BEGIN
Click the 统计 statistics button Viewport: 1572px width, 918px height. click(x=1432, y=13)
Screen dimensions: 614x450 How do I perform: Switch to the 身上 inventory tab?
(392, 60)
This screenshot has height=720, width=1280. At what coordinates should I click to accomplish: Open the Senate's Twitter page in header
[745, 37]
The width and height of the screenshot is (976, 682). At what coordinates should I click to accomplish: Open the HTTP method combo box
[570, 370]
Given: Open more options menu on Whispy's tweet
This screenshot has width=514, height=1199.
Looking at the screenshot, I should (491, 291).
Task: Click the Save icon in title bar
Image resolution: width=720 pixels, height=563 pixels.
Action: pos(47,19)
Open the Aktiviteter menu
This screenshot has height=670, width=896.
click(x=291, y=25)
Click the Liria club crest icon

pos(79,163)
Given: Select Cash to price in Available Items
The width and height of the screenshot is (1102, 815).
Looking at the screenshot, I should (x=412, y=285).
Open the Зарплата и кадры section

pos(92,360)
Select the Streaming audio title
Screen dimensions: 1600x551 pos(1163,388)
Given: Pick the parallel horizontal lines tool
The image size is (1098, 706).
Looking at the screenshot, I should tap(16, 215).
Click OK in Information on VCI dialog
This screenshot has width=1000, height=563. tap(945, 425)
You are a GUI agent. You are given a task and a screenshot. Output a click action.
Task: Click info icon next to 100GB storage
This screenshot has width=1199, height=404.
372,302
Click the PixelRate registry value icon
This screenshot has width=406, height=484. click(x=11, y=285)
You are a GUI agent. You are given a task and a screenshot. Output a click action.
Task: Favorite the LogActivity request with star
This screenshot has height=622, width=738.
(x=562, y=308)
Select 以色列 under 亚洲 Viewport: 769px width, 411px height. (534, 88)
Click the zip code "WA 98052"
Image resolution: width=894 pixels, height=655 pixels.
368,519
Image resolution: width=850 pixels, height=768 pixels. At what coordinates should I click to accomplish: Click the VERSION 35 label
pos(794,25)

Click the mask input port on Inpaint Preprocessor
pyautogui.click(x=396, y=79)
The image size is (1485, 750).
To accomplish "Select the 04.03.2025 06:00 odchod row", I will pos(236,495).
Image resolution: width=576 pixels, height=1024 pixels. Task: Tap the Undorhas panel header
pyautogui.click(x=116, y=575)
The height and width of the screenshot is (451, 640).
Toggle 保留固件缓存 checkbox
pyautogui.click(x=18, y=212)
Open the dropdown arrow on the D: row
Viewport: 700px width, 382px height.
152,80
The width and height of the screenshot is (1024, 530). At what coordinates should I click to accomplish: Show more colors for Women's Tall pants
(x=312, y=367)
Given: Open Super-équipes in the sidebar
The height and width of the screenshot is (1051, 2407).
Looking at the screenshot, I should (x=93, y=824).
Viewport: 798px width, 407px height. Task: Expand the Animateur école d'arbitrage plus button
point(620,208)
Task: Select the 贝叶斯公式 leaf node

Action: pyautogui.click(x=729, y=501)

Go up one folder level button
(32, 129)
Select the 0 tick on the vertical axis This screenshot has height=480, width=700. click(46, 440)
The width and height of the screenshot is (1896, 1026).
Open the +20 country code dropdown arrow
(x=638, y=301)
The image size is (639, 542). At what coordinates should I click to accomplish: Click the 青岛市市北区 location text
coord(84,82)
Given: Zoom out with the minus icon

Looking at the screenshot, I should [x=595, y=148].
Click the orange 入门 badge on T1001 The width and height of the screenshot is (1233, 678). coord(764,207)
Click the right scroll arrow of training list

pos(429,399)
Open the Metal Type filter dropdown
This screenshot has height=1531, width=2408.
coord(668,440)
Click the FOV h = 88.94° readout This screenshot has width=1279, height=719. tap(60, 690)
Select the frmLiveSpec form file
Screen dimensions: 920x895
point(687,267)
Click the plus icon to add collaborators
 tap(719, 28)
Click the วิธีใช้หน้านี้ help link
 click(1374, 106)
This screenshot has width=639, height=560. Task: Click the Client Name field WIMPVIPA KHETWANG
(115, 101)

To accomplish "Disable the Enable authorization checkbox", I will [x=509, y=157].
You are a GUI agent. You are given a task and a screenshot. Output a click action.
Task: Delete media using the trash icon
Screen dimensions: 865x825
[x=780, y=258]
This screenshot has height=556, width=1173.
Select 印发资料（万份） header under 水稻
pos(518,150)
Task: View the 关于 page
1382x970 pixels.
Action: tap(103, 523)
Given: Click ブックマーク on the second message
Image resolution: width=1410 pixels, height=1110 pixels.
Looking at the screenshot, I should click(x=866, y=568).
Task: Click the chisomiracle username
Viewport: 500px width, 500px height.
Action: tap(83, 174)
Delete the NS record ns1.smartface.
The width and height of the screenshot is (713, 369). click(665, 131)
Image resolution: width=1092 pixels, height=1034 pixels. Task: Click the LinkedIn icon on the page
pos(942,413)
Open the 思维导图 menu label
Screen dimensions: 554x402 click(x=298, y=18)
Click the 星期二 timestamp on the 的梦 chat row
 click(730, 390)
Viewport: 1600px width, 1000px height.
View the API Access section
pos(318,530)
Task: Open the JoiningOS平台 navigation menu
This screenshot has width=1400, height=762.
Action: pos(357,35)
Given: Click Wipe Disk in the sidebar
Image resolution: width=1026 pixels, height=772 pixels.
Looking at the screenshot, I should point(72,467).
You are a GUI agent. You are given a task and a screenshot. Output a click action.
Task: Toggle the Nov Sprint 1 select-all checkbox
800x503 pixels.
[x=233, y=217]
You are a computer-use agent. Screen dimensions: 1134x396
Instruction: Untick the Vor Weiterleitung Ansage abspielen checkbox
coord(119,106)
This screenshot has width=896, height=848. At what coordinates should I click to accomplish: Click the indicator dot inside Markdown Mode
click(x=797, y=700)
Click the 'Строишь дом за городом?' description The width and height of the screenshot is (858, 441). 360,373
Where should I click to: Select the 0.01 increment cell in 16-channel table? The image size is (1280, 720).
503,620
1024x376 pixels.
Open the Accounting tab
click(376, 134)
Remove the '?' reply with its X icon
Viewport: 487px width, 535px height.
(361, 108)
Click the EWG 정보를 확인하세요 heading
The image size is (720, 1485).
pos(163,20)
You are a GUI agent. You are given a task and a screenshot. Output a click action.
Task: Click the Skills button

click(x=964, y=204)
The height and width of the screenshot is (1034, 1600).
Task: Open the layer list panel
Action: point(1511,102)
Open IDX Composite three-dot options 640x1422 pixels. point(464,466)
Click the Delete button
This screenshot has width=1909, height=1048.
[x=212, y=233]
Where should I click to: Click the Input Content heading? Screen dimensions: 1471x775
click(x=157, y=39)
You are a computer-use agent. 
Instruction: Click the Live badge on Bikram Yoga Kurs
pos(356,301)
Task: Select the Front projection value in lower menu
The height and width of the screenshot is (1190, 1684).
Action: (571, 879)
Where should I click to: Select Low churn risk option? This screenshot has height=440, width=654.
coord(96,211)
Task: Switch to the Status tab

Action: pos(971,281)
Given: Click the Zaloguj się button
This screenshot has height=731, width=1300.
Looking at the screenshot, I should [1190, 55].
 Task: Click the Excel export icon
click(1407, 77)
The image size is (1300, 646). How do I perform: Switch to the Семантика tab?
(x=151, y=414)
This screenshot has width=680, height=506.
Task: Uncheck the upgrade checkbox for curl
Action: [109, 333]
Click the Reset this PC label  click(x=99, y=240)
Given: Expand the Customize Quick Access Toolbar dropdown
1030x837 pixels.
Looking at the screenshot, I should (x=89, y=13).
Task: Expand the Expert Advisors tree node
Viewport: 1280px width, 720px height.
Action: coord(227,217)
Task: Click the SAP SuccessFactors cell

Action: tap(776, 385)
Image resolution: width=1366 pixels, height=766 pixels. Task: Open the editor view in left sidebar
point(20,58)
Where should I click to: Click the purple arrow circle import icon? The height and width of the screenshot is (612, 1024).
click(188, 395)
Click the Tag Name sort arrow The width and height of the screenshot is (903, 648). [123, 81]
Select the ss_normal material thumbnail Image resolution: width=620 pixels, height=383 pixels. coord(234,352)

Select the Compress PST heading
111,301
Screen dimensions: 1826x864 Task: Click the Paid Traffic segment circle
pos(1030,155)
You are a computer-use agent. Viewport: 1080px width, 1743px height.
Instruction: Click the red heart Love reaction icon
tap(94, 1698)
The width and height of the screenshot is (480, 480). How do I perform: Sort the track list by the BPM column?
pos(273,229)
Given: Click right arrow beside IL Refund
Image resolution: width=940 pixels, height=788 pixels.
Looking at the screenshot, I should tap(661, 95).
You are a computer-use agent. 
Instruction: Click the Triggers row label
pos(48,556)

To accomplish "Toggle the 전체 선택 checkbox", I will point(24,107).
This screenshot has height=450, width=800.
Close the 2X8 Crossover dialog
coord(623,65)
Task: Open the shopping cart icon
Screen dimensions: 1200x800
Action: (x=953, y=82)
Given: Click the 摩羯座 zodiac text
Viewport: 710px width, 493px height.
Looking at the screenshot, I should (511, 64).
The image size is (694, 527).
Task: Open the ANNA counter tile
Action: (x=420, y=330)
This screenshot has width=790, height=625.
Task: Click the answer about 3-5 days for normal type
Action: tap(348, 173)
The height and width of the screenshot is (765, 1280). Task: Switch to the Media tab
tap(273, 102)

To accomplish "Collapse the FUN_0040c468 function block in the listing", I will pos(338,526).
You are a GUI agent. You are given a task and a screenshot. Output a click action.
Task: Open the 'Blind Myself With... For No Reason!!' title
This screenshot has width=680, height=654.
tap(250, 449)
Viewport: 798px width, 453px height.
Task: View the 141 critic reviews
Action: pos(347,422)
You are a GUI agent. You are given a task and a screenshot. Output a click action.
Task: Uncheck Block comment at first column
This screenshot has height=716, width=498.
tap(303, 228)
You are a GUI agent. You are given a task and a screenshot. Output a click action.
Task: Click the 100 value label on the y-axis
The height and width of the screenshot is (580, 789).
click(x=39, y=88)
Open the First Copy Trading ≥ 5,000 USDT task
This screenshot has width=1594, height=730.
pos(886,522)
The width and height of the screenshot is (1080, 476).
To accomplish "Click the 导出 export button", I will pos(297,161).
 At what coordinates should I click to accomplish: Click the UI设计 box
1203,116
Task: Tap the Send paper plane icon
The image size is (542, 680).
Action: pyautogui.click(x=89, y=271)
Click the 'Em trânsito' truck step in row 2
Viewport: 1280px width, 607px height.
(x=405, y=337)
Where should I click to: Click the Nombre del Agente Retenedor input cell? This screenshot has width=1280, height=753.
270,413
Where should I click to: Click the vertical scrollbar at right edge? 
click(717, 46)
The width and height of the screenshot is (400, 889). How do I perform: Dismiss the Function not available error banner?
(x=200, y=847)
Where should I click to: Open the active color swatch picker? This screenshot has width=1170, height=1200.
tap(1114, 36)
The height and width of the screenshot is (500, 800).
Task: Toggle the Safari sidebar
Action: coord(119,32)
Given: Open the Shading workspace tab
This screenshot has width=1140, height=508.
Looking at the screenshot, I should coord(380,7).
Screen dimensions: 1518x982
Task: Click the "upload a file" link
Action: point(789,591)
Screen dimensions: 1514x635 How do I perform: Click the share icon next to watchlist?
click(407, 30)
END
PROBLEM TO WORK ON >>
Output the lines above exactly, but only those between the line holding "Task: Select the 贝叶斯公式 leaf node" and the line holding "Task: Delete media using the trash icon", inclusive.

FINISHED TASK >>
Task: Select the 贝叶斯公式 leaf node

Action: pyautogui.click(x=729, y=501)

Go up one folder level button
(32, 129)
Select the 0 tick on the vertical axis This screenshot has height=480, width=700. click(46, 440)
The width and height of the screenshot is (1896, 1026).
Open the +20 country code dropdown arrow
(x=638, y=301)
The image size is (639, 542). At what coordinates should I click to accomplish: Click the 青岛市市北区 location text
coord(84,82)
Given: Zoom out with the minus icon

Looking at the screenshot, I should [x=595, y=148].
Click the orange 入门 badge on T1001 The width and height of the screenshot is (1233, 678). coord(764,207)
Click the right scroll arrow of training list

pos(429,399)
Open the Metal Type filter dropdown
This screenshot has height=1531, width=2408.
coord(668,440)
Click the FOV h = 88.94° readout This screenshot has width=1279, height=719. tap(60, 690)
Select the frmLiveSpec form file
Screen dimensions: 920x895
point(687,267)
Click the plus icon to add collaborators
 tap(719, 28)
Click the วิธีใช้หน้านี้ help link
 click(1374, 106)
This screenshot has width=639, height=560. Task: Click the Client Name field WIMPVIPA KHETWANG
(115, 101)

To accomplish "Disable the Enable authorization checkbox", I will [x=509, y=157].
You are a GUI agent. You are given a task and a screenshot. Output a click action.
Task: Delete media using the trash icon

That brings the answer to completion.